* _Reading text_
It would be helpful if that were made explicit in order to avoid the possibility, for example, of someone admitting an offence, signing the document to give his consent to being given the conditional caution and then being told that it will be held on his record and could be disclosed to potential employers. If he had known about that latter point prior to admitting to the offence and agreeing to the conditional caution, he might not have signed the document.

I accept that the ordering of those requirements is indicated by the wording of the Act. It would be hard to carry out the fifth requirement—getting the offender to sign the document—without completing the previous four requirements. Would it not be helpful to make it explicit that requirements 1 to 4 must be fulfilled before requirement 5?

Our final concern involves the monitoring of the offender while he fulfils the conditions of the caution administered. Section 25(2)(h) of the Criminal Justice Act states that the code may in particular give provision to, the monitoring of compliance with the conditions attached to such cautions". In Committee, we expressed a concern about where the burden of responsibility would fall regarding monitoring. We were told by the noble and learned Lord, Lord Goldsmith, that the supervision and monitoring of the conditional cautions would not be carried out by the probation service but by, other agencies including the Crown Prosecution Service".— [Official Report, 14/7/03; col. 660.] We had hoped that the code of practice would further expand on this. It would be helpful if the noble and learned Lord could bring the House up to date on the relationship between the code and Section 26 of the Act, which is entitled, Assistance of National Probation Service".

Paragraphs 10.1 and 10.7 of the code come under the heading "Monitoring and Compliance". That is slightly misleading because only paragraph 10.1 is concerned with monitoring; the remainder concern compliance. The code does not give proper examples of suitable or relevant monitors and who would direct the monitoring beyond the footnote at the bottom of page 9 which states: Monitoring may be carried out by an appropriate agency nominated by the authorised person"— so far so vague, I felt, and continued by stating— This might include the use of Community Support Officers or Neighbourhood Wardens, where available, who could check on the completion of a condition which includes public work in the community".

Are these the "other agencies" to which the noble and learned Lord referred? Will it always be the relevant prosecutor who chooses the appropriate monitor, and will a number of agencies be called upon? If so, which agencies do the Government believe to be appropriate for the task of monitoring? These questions are not really covered in the code of practice.

To summarise, we welcome this code of practice but believe that it could have been further improved if it contained provisions, first, to explain who will be authorised by a relevant prosecutor to give conditional cautions; secondly, to give a maximum time limit between the apprehension of an offender and the issuing of a conditional caution; thirdly, to enforce and make explicit the order of the five requirements for issuing a conditional caution; and, finally, to give a fuller overview of what agencies are expected to supervise the monitoring of the conditions set for offenders.

Those issues apart, we support the order.

2 p.m.

Lord Dholakia

My Lords, Members on these Benches welcome this order on conditional cautioning. It is generally accepted both among practitioners and those who provide voluntary assistance in the criminal justice system that cautioning systems are effective and help many people to stay away from crime. The extension of the cautioning scheme will assist in further building the confidence of the public in the process, provided that it is kept informed about the success of such programmes. Too often, publicity is generated about a few cases of failure rather than the very high success rates that have been achieved.

* _Aim 1_
Decide whether each statement below agrees with the conditional cautioning text. Answer yes or no for each, and quote the deciding words of the text.
(a) Every paragraph under the code's "Monitoring and Compliance" heading deals with monitoring.
(b) Lord Goldsmith stated that the probation service would not supervise and monitor conditional cautions.
(c) The speaker who raised concerns about the code opposes the order.
* _Aim 2_
Carry on the conditional cautioning text, starting right after its final sentence.

* _Information given_
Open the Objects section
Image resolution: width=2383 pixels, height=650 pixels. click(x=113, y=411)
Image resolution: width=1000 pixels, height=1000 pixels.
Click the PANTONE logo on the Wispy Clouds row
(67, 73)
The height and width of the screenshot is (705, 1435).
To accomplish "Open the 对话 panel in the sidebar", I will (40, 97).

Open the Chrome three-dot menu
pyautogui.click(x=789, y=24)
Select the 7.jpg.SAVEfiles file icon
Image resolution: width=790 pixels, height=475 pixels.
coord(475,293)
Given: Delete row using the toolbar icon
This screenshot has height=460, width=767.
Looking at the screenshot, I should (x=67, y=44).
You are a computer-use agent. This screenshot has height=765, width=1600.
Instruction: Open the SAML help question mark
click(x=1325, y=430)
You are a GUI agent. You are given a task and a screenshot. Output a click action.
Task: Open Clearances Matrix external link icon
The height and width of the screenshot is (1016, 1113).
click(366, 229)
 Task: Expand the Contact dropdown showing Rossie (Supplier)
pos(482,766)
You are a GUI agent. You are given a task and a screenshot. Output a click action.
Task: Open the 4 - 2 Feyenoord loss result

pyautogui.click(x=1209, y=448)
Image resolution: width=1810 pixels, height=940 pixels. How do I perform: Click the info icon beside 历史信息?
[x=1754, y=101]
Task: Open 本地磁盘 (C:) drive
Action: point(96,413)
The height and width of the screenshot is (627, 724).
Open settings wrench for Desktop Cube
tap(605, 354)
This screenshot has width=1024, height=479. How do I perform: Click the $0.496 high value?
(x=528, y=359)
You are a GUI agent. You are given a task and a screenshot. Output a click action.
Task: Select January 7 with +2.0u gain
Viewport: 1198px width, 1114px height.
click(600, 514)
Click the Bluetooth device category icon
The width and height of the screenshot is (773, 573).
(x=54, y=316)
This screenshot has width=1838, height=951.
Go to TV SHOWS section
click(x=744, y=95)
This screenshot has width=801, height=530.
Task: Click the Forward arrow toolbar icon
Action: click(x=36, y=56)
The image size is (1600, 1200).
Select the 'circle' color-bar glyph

* _Output 1_
(a) No: "only paragraph 10.1 is concerned with monitoring; the remainder concern compliance."
(b) Yes: "the supervision and monitoring of the conditional cautions would not be carried out by the probation service"
(c) No: "Those issues apart, we support the order."

* _Output 2_
I welcome the programme on restorative justice because I believe that it is important for victims to become involved. It would be helpful to know how the pilots and other projects involving victims have worked. Ample evidence from abroad suggests that victims who take part in the process show satisfaction following that involvement.

Paragraph 5.2 of the code of practice deals with ways in which reparation may be made under the 2003 Act through work in the community. How do we involve local community groups in identifying reparation projects? The real success of this scheme will depend on the co-operation we receive not only from victims, but also from the community they represent.

Let me explain one other concern I have about the order. Some years ago, when I worked at the Commission for Racial Equality, I undertook a major research project on juvenile cautioning and the police. We looked at all the available evidence from a number of police forces around the country. The striking conclusion we reached, one that was not disputed by the police, was that when all the variables which resulted in the cautioning exercise were taken into account, black youngsters were less likely to be cautioned and more likely to end up in the courts. Cautioning is the gatepost from which either the criminal career begins or the individual is unlikely to offend in the future.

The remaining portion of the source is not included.